Research: Shen discovered an early biomarker for autism — the presence of excessive cerebrospinal fluid (CSF) volume in the brain — that is detectable by 6 months of age in certain babies, which is two years before they develop autism. His research since then has focused on how CSF cleans the brain of neuroinflammation and how problems with that process can lead to the development of autism in the first years of life. He has led the world’s literature in this field.

Shen is now PI of a five-year, NIH-funded study of early CSF pathophysiology, the brain’s lymphatics, and its downstream effects on brain development, using neuroimaging in infants with neurodevelopmental disabilities (NDDs) and mechanistic studies in corresponding mouse models of these NDDs. His NIH grant is the first study of brain lymphatics in children. Shen has published 40 peer-reviewed papers, including eight that were recognized by the NIH as finalists for “the most significant advances in autism research.” He was also named the Early-Career Investigator of the Year by the International Society for Autism Research.

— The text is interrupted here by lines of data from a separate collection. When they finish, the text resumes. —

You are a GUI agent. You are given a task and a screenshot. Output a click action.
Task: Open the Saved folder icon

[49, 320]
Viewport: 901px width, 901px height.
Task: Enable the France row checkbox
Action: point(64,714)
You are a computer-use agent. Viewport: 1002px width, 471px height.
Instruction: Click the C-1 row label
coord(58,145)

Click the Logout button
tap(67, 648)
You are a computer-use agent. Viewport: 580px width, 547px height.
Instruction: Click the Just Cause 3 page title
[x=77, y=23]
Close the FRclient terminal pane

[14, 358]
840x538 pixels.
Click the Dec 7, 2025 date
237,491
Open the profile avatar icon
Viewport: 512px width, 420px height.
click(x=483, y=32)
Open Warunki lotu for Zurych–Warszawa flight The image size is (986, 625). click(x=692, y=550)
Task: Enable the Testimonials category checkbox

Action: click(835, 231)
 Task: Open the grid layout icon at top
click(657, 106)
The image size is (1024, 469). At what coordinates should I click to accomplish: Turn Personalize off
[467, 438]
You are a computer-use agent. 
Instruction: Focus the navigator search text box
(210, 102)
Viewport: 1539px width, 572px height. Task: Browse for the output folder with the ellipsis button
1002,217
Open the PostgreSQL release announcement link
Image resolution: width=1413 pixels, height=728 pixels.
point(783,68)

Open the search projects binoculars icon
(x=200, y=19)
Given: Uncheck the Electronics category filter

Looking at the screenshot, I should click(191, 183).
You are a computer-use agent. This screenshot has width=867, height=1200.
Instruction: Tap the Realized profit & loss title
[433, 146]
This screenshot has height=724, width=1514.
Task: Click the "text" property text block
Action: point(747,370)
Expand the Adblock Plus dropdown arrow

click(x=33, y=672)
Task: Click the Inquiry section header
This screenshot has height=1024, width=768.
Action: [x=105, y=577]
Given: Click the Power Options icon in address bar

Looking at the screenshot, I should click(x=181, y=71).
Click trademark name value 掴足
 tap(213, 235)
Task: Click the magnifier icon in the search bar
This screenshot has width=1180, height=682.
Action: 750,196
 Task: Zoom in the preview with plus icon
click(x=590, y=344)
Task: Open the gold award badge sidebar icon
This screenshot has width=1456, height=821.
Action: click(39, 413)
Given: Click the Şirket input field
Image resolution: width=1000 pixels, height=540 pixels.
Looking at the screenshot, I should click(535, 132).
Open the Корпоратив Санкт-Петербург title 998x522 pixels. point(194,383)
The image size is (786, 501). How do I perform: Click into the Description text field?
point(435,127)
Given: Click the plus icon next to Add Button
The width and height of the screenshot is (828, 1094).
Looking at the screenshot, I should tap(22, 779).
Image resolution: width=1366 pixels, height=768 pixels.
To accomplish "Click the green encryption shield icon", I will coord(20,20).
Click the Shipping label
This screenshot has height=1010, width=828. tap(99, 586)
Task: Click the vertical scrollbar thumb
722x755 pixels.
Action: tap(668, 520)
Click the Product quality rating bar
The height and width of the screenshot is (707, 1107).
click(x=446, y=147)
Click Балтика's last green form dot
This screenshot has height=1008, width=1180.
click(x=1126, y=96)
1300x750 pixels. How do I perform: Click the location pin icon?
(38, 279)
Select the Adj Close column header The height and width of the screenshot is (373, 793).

Impact: Behavioral symptoms of autism emerge in the latter part of the first or second years of life, and therefore diagnosis is not currently made until 2-4 years of age. Shen has demonstrated that enlargement of CSF volume emerged in the first six months of life in infants who later developed autism, allowing for the possibility of a new, earlier method of diagnosis.

In 2018, Shen founded the clinical trials program within the Carolina Institute for Developmental Disabilities, which tests novel genetic therapies in children with NDDs. The over-arching goal of Shen’s research is to identify early biological markers and therapeutic targets for NDDs including autism, fragile X syndrome, Down syndrome, and Angelman syndrome. His research is unique because it is fully translational between preclinical models, clinical research, and clinical trials.